The InterAction Council was created a generation ago as an instrument to promote the goals of global cooperation, multilateralism, and viable international institutions. One of the IAC’s Founders, Helmut Schmidt of Germany, formulated the idea of the G7 and the monetary forerunner of the Euro. The InterAction Council, however, knows that if multilateralism is to endure and international organizations thrive, ongoing reforms must be a continuing part of the process since events and problems mutate daily. Since the first meeting of the IAC in 1983, the organization has produced reports calling for reform in the United Nations, the European Union, the IMF, World Bank, and the WTO, to name just a few.
In this time of crisis for global governance, as Madelaine Albright has called it, the IAC met in Beijing in late September 2018 to address the following issues, all which require more international cooperation, not less:
- What must be done to preserve the WTO as an impartial arbiter of world trade, and what can be done to stop the world from waging the ongoing protectionist trade war?

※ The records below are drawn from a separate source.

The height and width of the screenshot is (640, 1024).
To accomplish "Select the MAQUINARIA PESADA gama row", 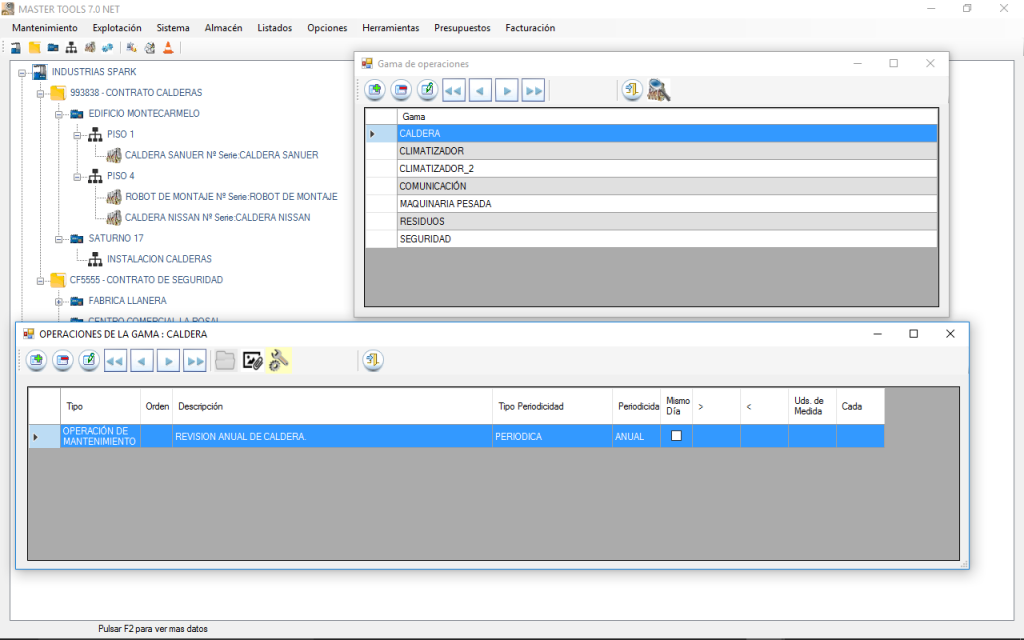I will [445, 204].
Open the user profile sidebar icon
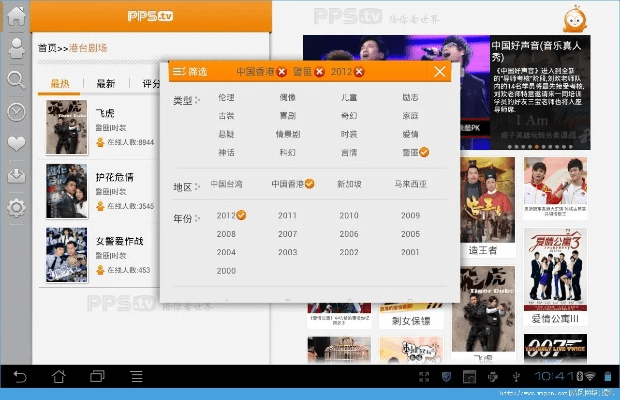 point(16,48)
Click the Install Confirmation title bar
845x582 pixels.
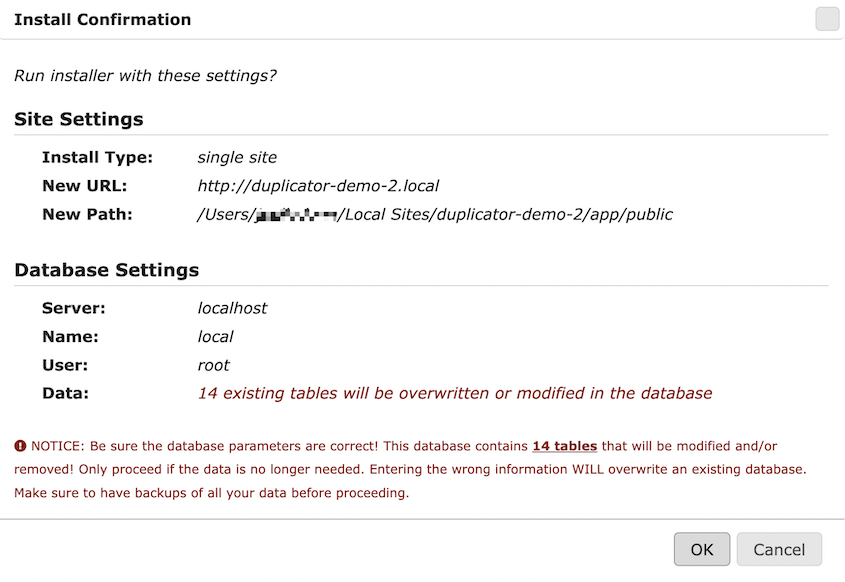(420, 19)
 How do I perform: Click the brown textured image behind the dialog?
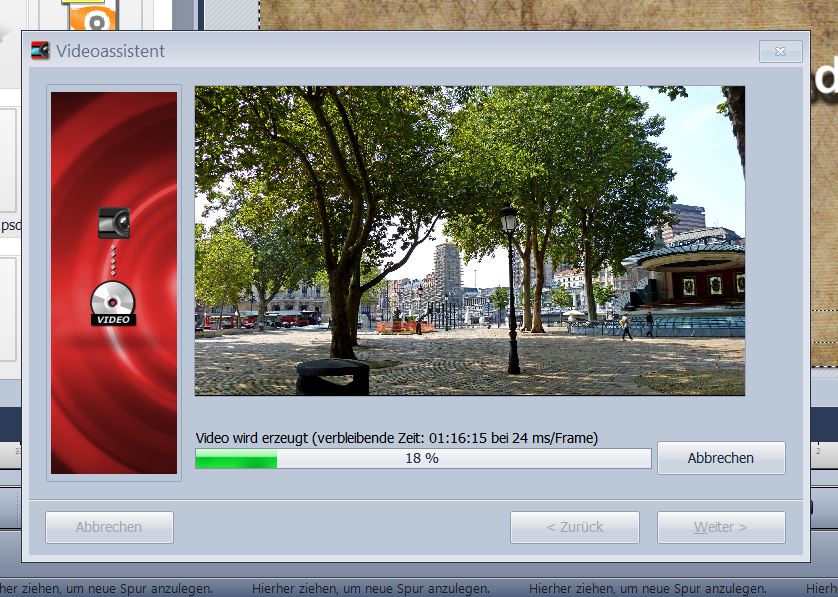pyautogui.click(x=540, y=14)
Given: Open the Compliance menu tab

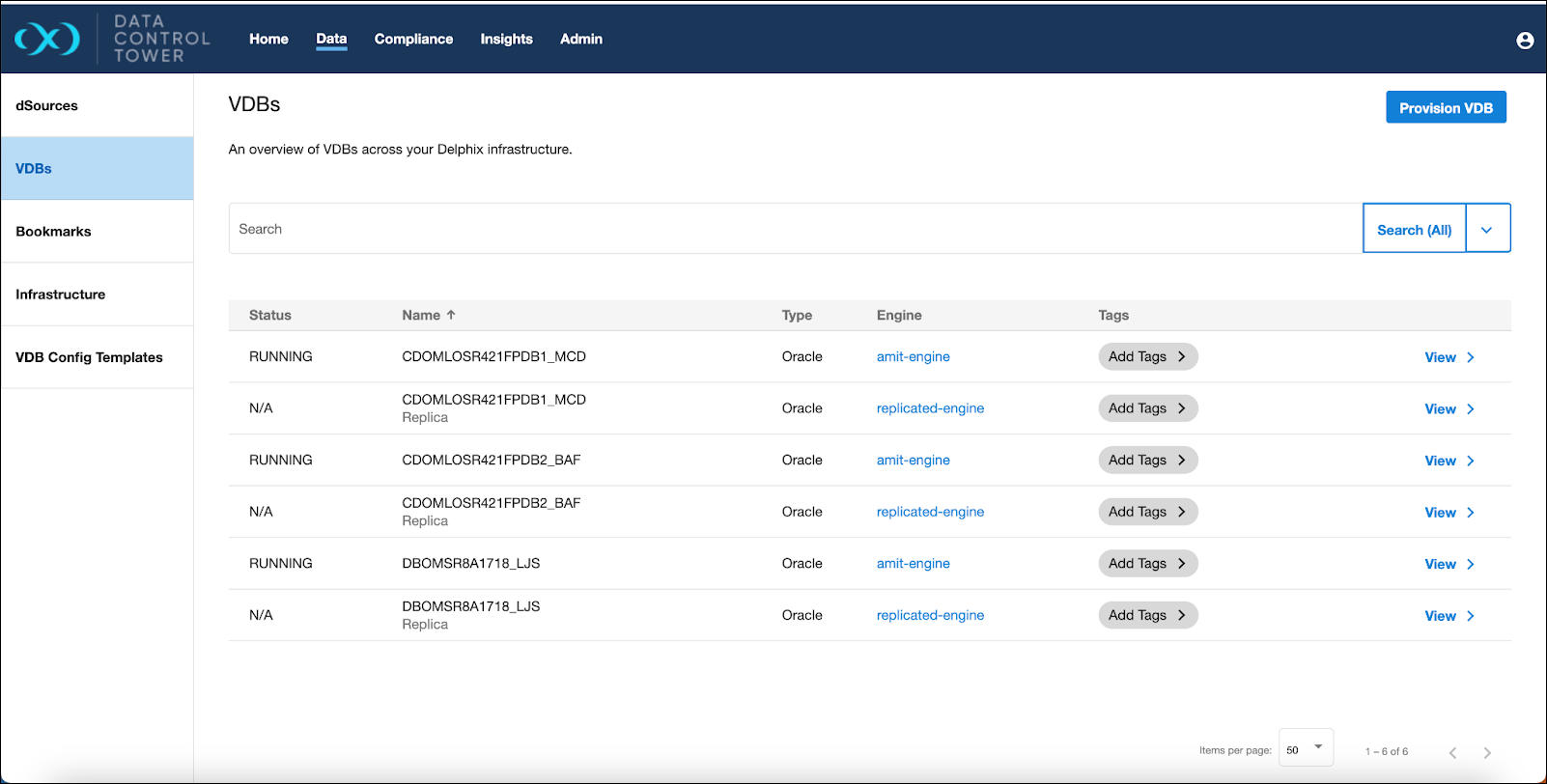Looking at the screenshot, I should tap(413, 40).
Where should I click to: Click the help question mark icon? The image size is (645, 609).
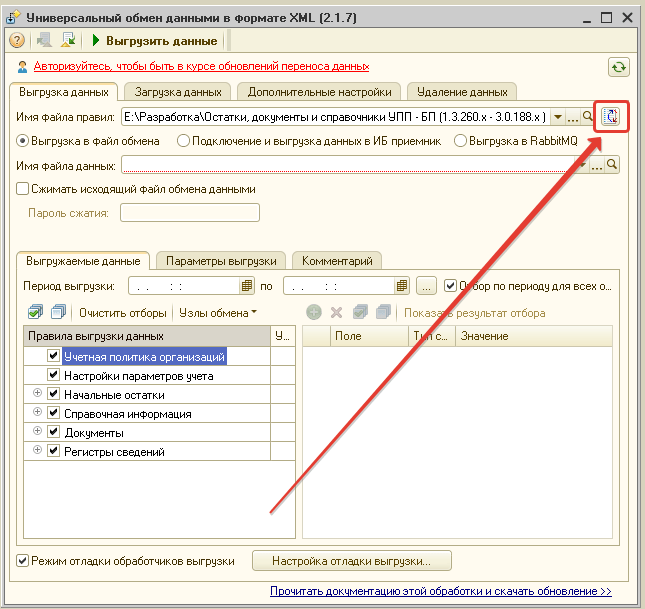[17, 40]
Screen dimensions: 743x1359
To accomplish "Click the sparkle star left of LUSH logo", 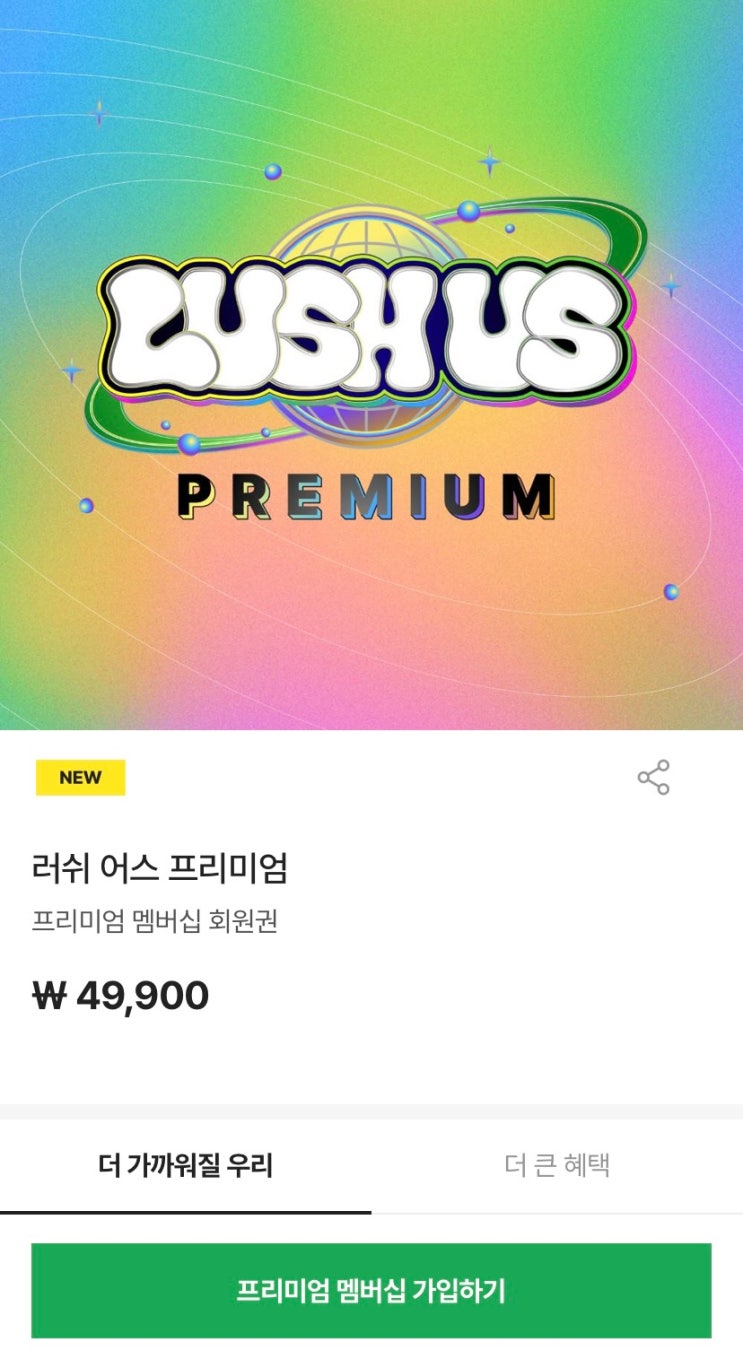I will 72,372.
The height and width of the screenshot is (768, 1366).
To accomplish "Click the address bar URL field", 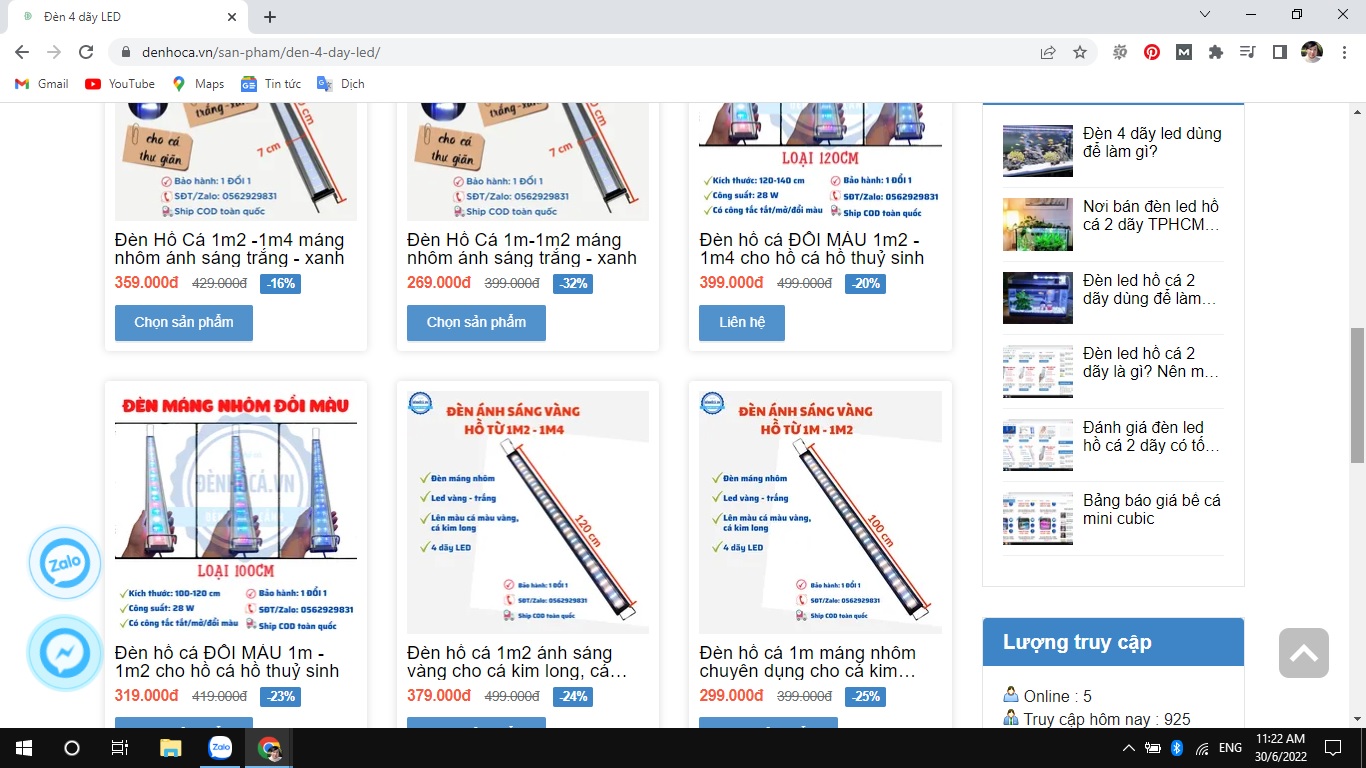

- The exponential growth of Artificial Intelligence promises great benefits for humankind but also potential severe costs: What can be done to preserve digital privacy and fight cybercrime and fraud?
- The world is heating up fast with record-breaking temperatures all over the world, while our oceans are stuffed with plastic. What can be done to preserve the health of the planet?
- Human migration is sweeping over many borders. What can be done to establish a fair framework for asylum seekers while maintaining the rights of states to control their entry?
- Preventing the spread of nuclear weapons is still one of the most urgent priorities in the world. What can be done to strengthen the non-proliferation regime and reduce existing nuclear arsenals?
Each of the issues is important in themselves. Together, they point to an even larger problem – how to preserve the institutions of global governance that have been built over the last 50 years and promote greater effectiveness and justice?
THOMAS S. AXWORTHY is secretary general of InterAction Council, chair of public policy at Massey College, University of Toronto, and visiting professor at Zhejiang University.